No fue por nuestro liderazgo que fuimos vencidos en la lucha contra el coronavirus, fue por nuestra cultura de la informalidad.
Paráfrasis de una idea inversa sobre el caso de Estados Unidos expresada por Paul Krugman, premio Nobel de Economía 2008: «No fue por nuestra cultura [que fuimos derrotados en la guerra contra el COVID-19], fue por nuestro liderazgo».
El colapso de la cultura de la informalidad y el COVID-19
Una Navidad de Viernes Santo para el 2020
Manuel Piqueras[1]
¿Se suspende la cuarentena o no? He escuchado al ministro de Defensa explicar —con tono razonable, pero quimérico— que la cuarentena no se suspende. Lo que sí sucede es el reinicio gradual de las actividades productivas, comerciales y de servicios, en tanto cumplan estrictamente con los protocolos de salubridad. Se evaluará caso por caso si se autoriza o no la reapertura.
Las cifras cuantitativas sobre el coronavirus —número de infectados, recuperados y muertos— no son buenas para el Perú, como lo señala la Universidad John Hopkins <https://coronavirus.jhu.edu/map.html>. En el caso de las personas fallecidas, debido al subregistro es imposible calcular el número en forma sistemática; hipotéticamente, la cifra podría cuadruplicar los registros oficiales nacionales y mundiales.
Un análisis cualitativo del subsuelo social peruano nos transmite una mirada bastante más compleja y difícil. La pandemia muestra los efectos de la cultura de la informalidad —mentalidades, costumbres y hábitos—, arraigada desde hace más de 50 años en el inconsciente colectivo de la población nacional y local.
Por una parte, los sucesivos Gobiernos, incompetentes hasta el extremo, han alimentado el hongo extendido de la corrupción estatal. La élite gobernante peruana —una de las más mediocres, brutas y achoradas de América Latina—, fue incapaz de levantar los sistemas de defensa necesarios para que el Estado y la sociedad sean capaces de enfrentar una emergencia como esta. El COVID-19 cogió al Estado peruano con los pantalones abajo, calato y capado, en cero. Si el poder no hubiera estado en manos del presidente Vizcarra —ingeniero equilibrado, voluntarista, que trabaja en equipo y se comunica con la población— todo habría sido peor. Pero, a pesar de ello, no somos dioses; solo somos dioses mortales, más mortales aún con la pandemia.
Por otra parte, antes de la crisis por el COVID-19, la desigualdad y la pobreza ya se habían encargado de despojar a la mayor parte de la población de sus libertades y derechos básicos y concretos, como el acceso a la educación, a la salud, a la salubridad, al empleo, a un ingreso digno, etcétera. En el marco de la pandemia, la pobreza multidimensional y la recesión —local y global— han socabado aún más la economía de estos sectores. Véase, por ejemplo, cómo ha aumentado el número de peruanos sin hogar que buscan comida en las calles <https://www.youtube.com/watch?v=2yH82DjwfbM>.
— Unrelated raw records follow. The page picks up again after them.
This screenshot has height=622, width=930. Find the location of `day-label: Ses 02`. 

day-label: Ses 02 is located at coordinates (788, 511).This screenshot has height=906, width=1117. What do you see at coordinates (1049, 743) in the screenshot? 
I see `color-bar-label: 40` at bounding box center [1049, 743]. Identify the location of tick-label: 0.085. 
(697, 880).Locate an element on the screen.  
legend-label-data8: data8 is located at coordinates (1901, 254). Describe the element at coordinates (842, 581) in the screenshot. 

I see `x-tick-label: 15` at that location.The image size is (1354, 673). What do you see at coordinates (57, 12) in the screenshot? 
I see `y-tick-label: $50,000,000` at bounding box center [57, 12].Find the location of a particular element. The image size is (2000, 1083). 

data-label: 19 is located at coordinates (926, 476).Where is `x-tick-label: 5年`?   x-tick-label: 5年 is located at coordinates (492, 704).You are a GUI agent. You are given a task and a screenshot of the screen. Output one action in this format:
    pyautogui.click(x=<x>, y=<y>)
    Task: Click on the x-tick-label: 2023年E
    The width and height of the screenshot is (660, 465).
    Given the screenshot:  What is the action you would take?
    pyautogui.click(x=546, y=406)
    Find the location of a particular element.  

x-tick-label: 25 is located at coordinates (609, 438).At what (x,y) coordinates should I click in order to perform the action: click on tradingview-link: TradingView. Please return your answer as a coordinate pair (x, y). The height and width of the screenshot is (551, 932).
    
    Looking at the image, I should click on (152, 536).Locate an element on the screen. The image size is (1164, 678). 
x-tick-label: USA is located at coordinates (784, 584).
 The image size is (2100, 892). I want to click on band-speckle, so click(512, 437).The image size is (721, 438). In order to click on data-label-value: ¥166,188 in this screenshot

Así, las acciones del actual Gobierno contra el coronavirus se estrellan contra los letales muros de concreto armado previamente edificados en nuestra sociedad. La cultura de la informalidad, la desigualdad, la pobreza y la contaminación —que constituyen el pan nuestro de cada día— explican las aglomeraciones en los mercados, bancos y farmacias; la ruptura de toda distancia social en el transporte público; el hacinamiento en las viviendas y la carencia de agua y desagüe para más de un millón de habitantes solo en Lima, entre otros gravísimos problemas.
La gobernabilidad global en el planeta ha colapsado en la lucha contra el COVID-19, y lo peor está aún por venir <https://www.bbc.com/mundo/noticias-internacional-53226766>. Las proyecciones del contexto mundial para los países pobres y vulnerables como el Perú son realmente pésimas.
Por más de que el presidente Vizcarra y su equipo estén haciendo un esfuerzo loable, este se estrellará —una y otra vez— contra estos muros de la muerte, pues las transformaciones socioculturales son lentas y requieren una voluntad, unos objetivos y unas metas de gobernabilidad sostenibles en el largo plazo. Y aplicar los cambios necesarios en la élite dominante criolla le costará al país aún mucho más esfuerzo y sacrificio, ¡y no hay remedio!
Ojalá me equivoque en toda la línea, pero intuyo que este 2020 tendremos una Navidad de Viernes Santo. Sin embargo, como siempre, pese al realismo de la inteligencia, una terca esperanza me alienta a sostener el optimismo de la acción.
[1] Esta reflexión fue escrita a principios de julio.